Unique ID from String

Status
Not open for further replies.

newtofoxpro

Programmer
Sep 16, 2007
301
IN
I want to generate Unique ID from String. For Example . SYS(2007,padr("HI",70))
But sys(2007) generate same id from two string.

Thanks & Best Regards.




 
But sys(2007) generate same id from two string.

That's very unlikely. SYS(2007) generates a checksum. It's unlikely that two random strings would have the same checksum, although it's theoretically possible. Are you saying that you are frequently seeing the same checksum from different strings? Or that you want to guarantee never to get the same checksum?

You can substantially reduce the chances of getting a duplicate checksum by passing 1 as the third parameter to the function. That will give you a 32-bit value rather than a 16-bit value. But the only way to guarantee a unique value would be to generate the checksum, then scan the existing values in the table to see if the new value already exists, and then modify it if it does.

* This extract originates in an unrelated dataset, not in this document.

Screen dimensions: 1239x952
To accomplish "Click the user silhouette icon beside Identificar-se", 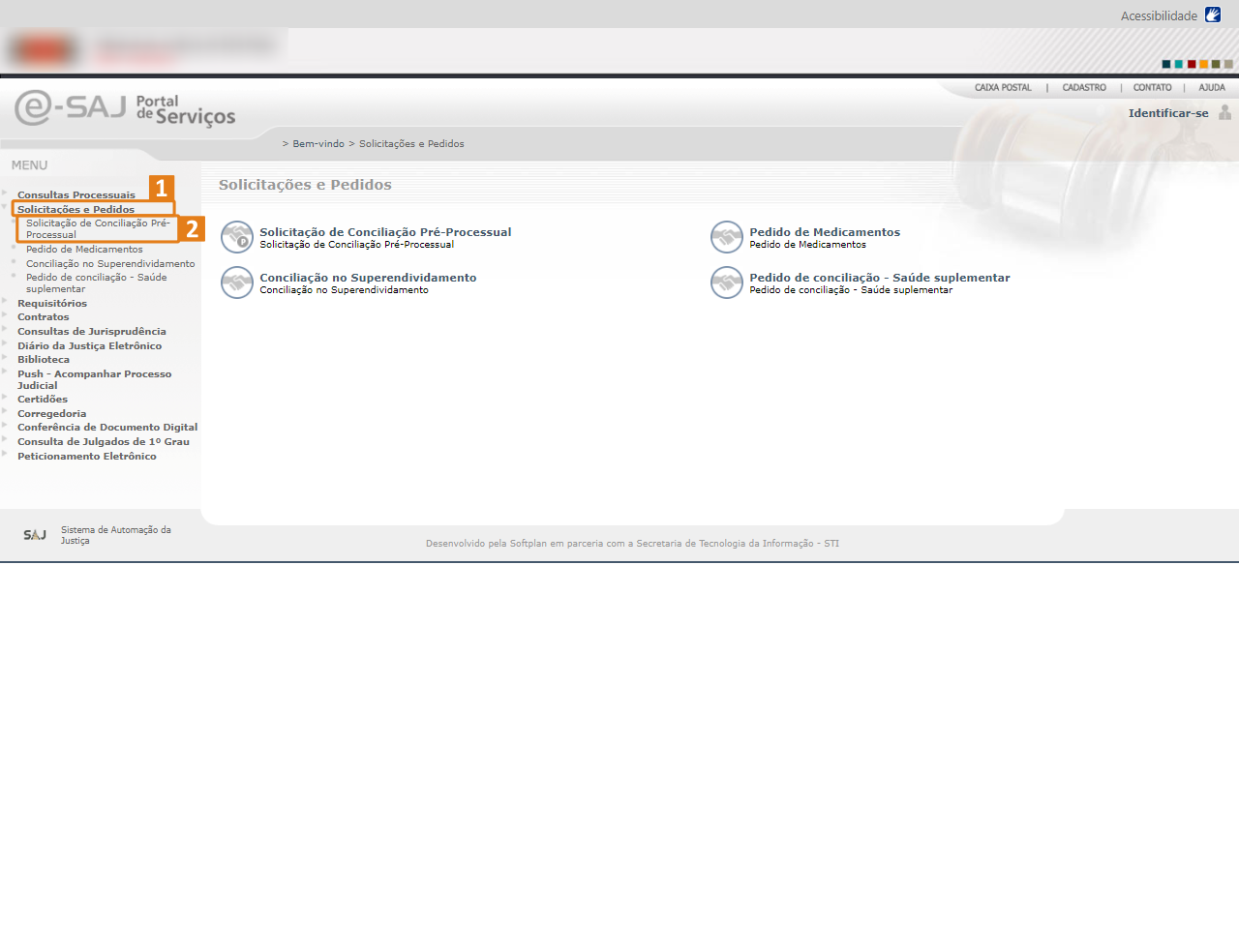I will (x=1224, y=113).
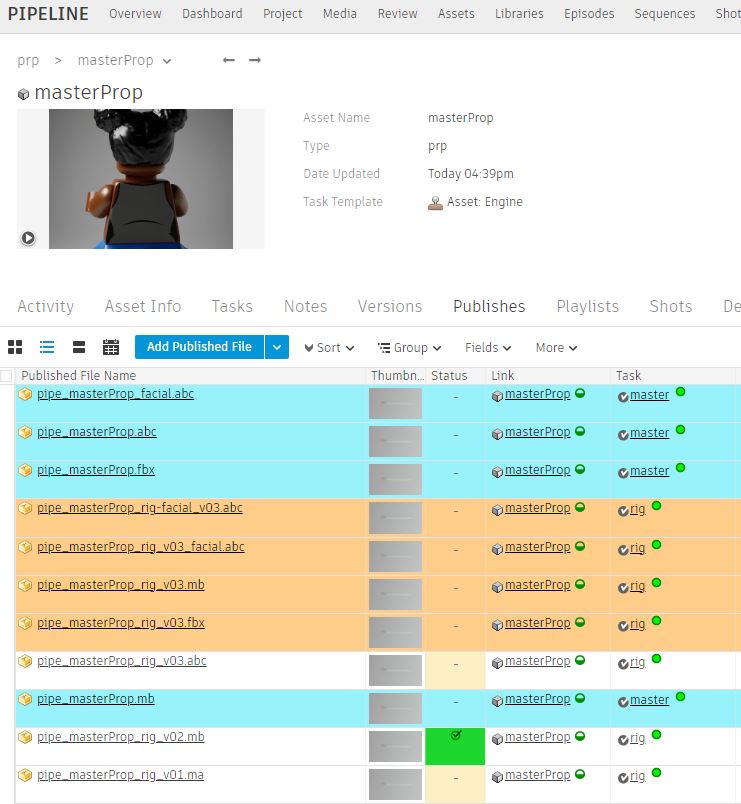Screen dimensions: 741x804
Task: Open the Assets menu in top navigation
Action: (x=456, y=14)
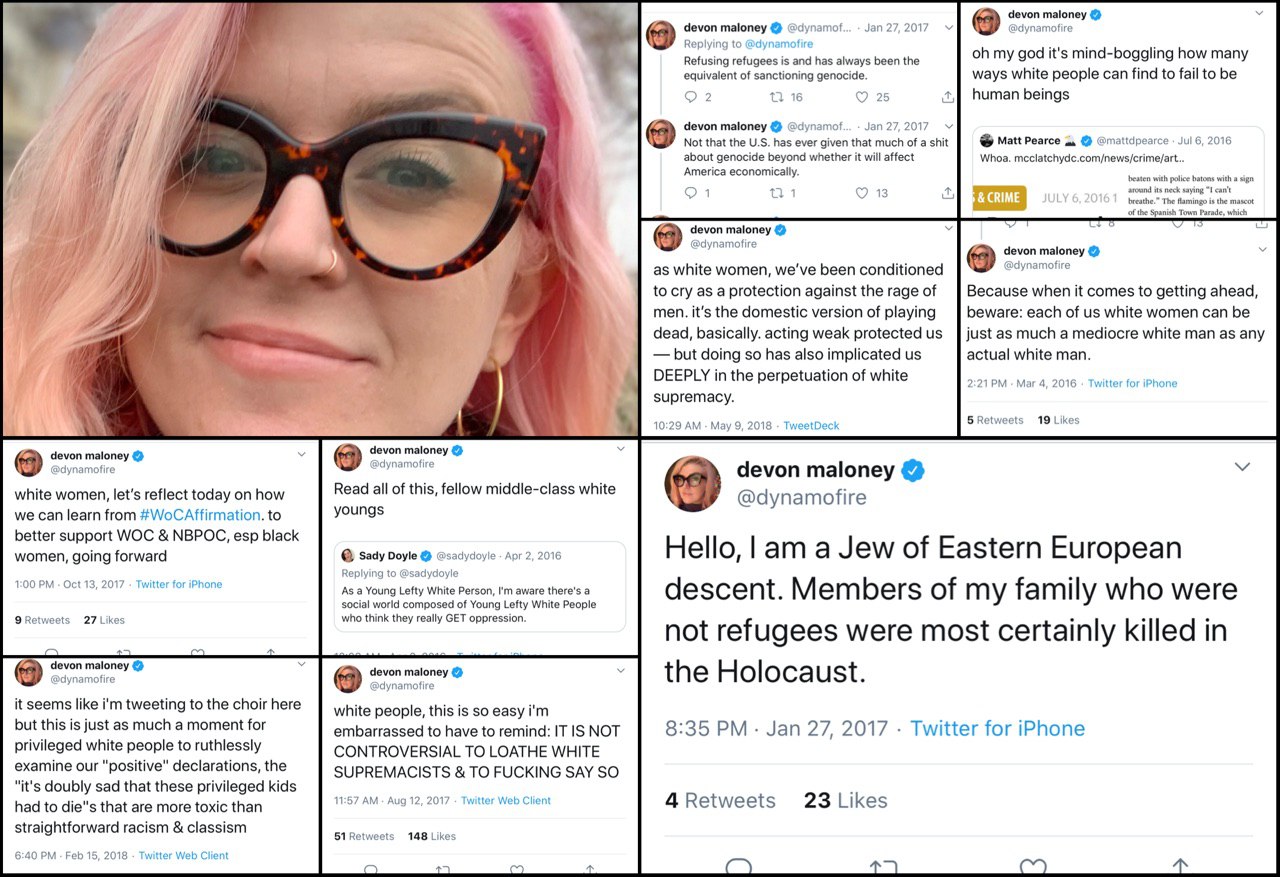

If I have misunderstood the question, perhaps you could clarify the problem.

Mike

__________________________________
Mike Lewis (Edinburgh, Scotland)

Visual FoxPro articles, tips and downloads
 
What do you really want? A checksum, Hash or Signature? Or a globally unique identifier (GUID)?

checksums, hashes and signatures all are in the same soup using a hash or message digest algorithm to get a value from a string (or binary file or whatever bytes), which will: a) vary even with just simple change in the original bytes, b) not be inversible, you can't get the original string or data from a checksum or hash.

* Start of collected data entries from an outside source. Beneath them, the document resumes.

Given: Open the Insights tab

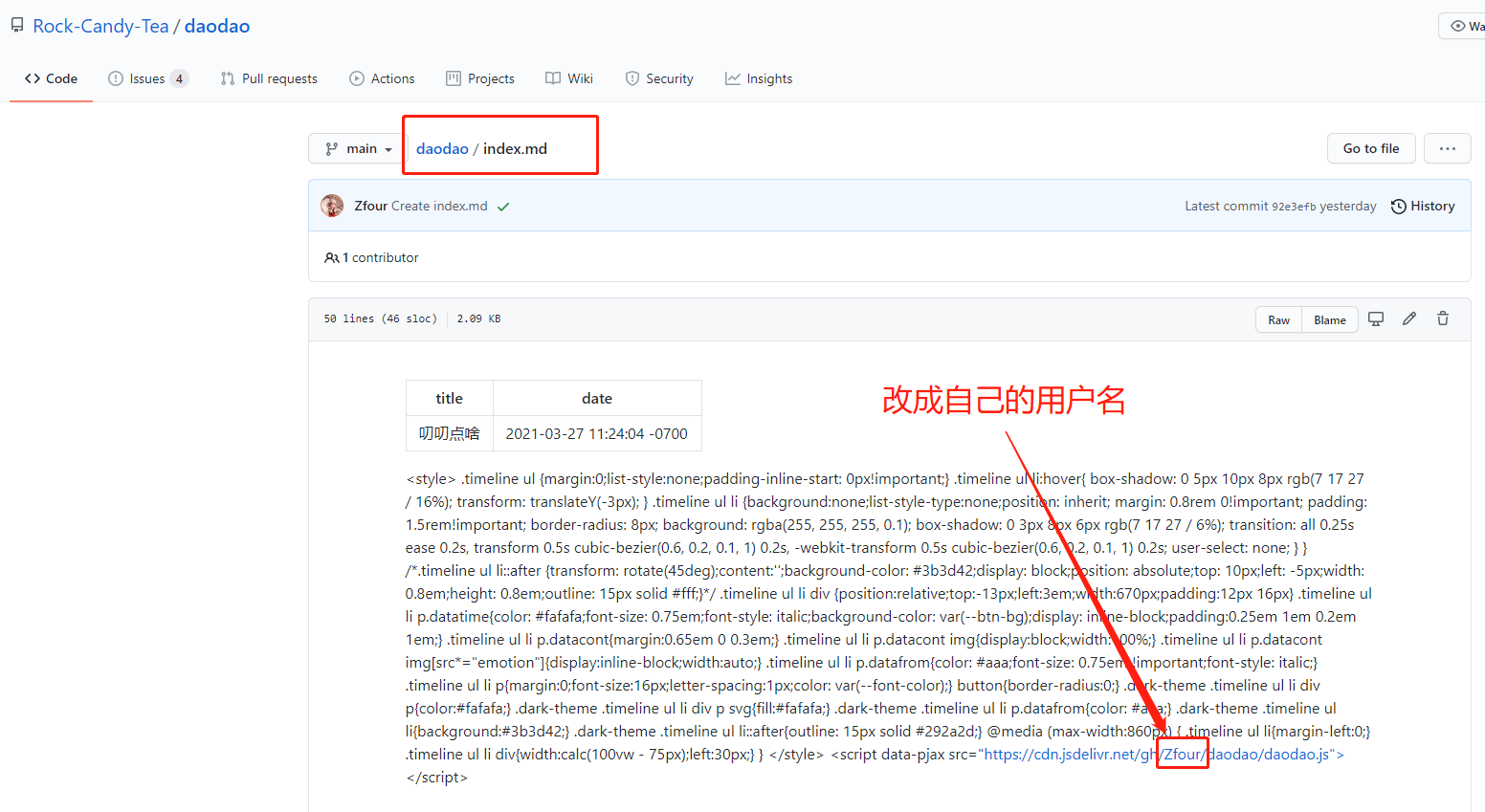Looking at the screenshot, I should tap(759, 78).
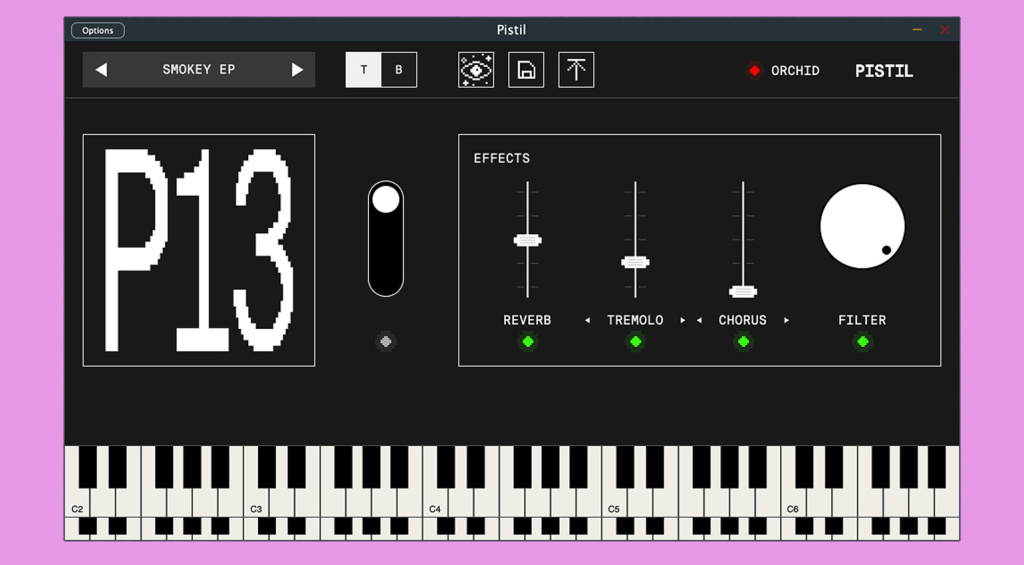
Task: Toggle the Reverb green power LED
Action: pos(528,342)
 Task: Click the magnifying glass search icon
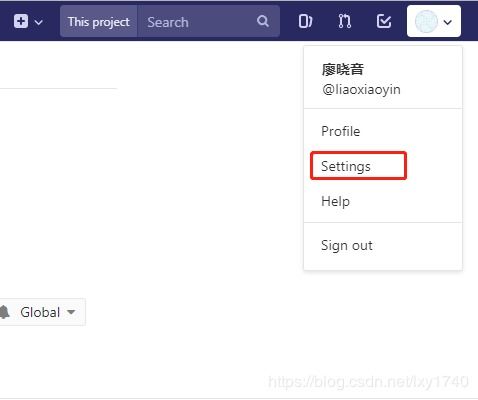[x=263, y=21]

SYS(2007) uses CRC16, if you use it this way. This has one major downside in only computing 2^^6= 65536 different checksum values, so indeed two strings might have the same checksum. You can at least expand the number of different checksums from 2^16 to 2^32, that is not double as many, but 2^16 times as many, 65536 times as many checksum values, so you don't get as much equal checksums from different strings, make use of the nFlags parameter: Sys(2007,stringdata,0,1) - may depend on your VFP version.

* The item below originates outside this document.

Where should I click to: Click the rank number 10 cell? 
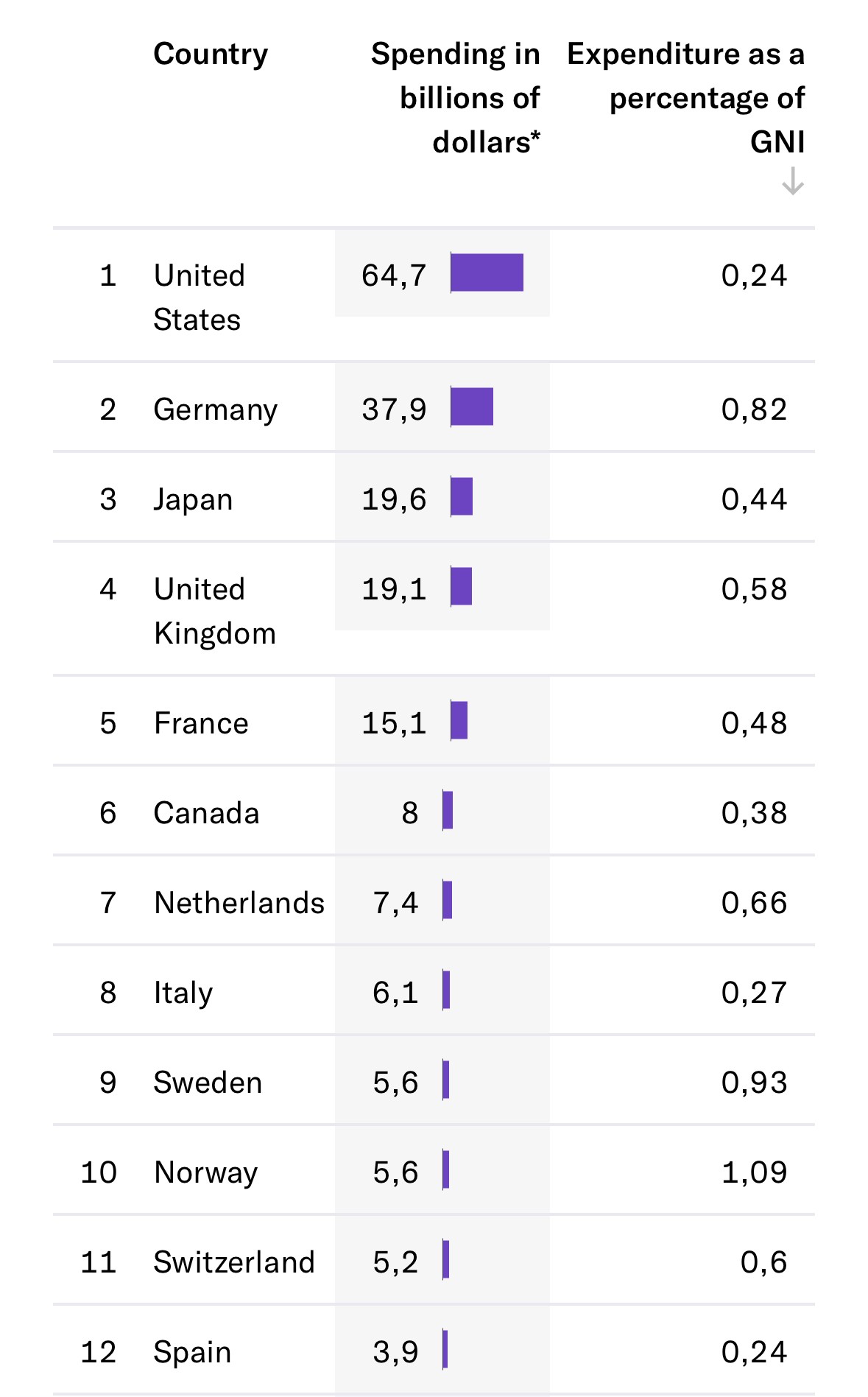[99, 1172]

Otherwise use other hash algorithms, eg by using craig boyds VFPEncryption.FLL or use the Windows Cryptographic API:
Bye, Olaf.
 

Example....

create cursor Customer (Name c(80))
index on Name

with this thousands of customers, cdx file grows. Smaller file size indexes perform good. So..

create cursor Customer (NameId c(5), Name c(80))
repl NameId with sys(2007,Name) all
index on NameId

This perform fast. but fear of duplication id.

****************************************************


create cursor Customer (NameId c(10), Name c(80))
repl NameId with sys(2007,Name,0,1) all
index on NameId

I tried above solution and found no duplication. But I don't know how sys(2007,"",0,1) perform by vfp inside.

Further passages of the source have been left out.